As uveal melanoma originates in the neural crest, we aimed to explore whether somatostatin receptor (SSTR) expression is present and plays any role in these patients. Heavily pretreated metastatic uveal melanoma patients were tested with somatostatin receptor scintigraphy (SRS). Planar images of the whole body complemented by single-photon emission computed tomography on suspected sites were acquired between 4 and 24 h after an intravenous administration of 185-222 MBq (5-6 mCi) of indium-octeotride. SSTR expression in metastatic tissues was confirmed by immunohistochemistry. In seven patients, sandostatin LAR was used with therapeutic intention. Thirty white patients were tested. All had extensive metastatic disease and the median number of previous treatments was three.

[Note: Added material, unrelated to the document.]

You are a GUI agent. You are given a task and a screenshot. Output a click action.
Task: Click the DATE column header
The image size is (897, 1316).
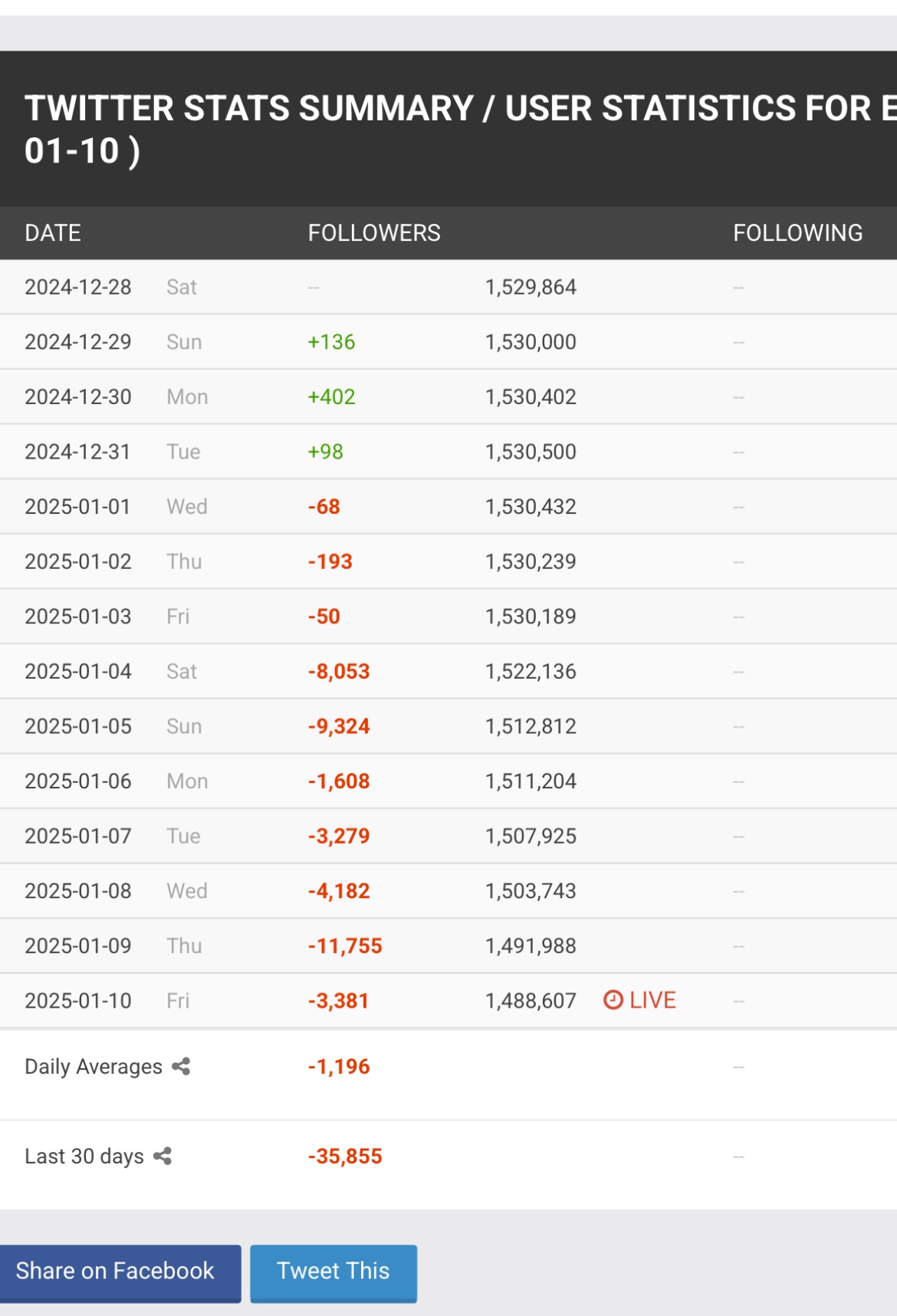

SRS was found to be positive in 14 (46%) of the patients, but was not related to sex, type of previous treatments, tumor site, or histological type. In 10 patients, sufficient tumor specimens were available to perform immunohistochemical staining for SSTR. All cases with positive SSTR-2A staining were also positive by SRS. Two of the seven patients who received sandostatin LAR died within a month after receiving the first dose, whereas another two (28.5%) had stable disease for more than 5 months. The median time to progression after starting sandostatin was 2.1 months (range: 0.2-5.5 months). Approximately 50% of the uveal melanoma patients with extensive metastatic disease were positive for SSR, which was consistent with immunohistochemical staining for SSTR-2A. Therapeutic approaches targeting SSTR might be beneficial in patients with metastatic uveal melanoma.